● REQUIRED ACTION: Please state how many lines of the records below contain the word "filter". Give the number and nothing else.
***** PROVIDED DATA *****
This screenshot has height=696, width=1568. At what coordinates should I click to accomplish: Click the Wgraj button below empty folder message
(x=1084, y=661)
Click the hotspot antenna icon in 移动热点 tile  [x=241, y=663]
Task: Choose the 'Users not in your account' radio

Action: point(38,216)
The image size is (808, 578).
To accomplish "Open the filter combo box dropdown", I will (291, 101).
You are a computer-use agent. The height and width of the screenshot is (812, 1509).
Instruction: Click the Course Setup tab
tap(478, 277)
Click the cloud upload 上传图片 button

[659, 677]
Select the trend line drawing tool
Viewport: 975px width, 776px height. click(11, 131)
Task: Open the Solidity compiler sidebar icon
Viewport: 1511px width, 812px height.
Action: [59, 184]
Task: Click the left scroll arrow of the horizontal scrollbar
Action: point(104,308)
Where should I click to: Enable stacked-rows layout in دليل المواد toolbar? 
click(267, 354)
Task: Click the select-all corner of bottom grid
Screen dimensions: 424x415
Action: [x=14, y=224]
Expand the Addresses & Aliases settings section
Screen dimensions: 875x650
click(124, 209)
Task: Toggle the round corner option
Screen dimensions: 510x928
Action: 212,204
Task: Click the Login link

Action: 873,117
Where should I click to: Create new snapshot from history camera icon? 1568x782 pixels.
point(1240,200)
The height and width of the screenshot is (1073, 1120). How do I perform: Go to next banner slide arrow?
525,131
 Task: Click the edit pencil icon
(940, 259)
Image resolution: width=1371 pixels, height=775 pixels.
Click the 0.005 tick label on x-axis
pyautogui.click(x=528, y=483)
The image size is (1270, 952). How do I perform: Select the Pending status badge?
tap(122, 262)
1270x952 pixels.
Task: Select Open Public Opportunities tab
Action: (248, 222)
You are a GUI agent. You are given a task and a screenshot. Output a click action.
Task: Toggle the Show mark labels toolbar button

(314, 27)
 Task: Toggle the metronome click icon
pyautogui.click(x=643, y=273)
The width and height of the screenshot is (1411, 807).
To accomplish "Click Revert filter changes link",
*****
● WRITTEN RESPONSE: 2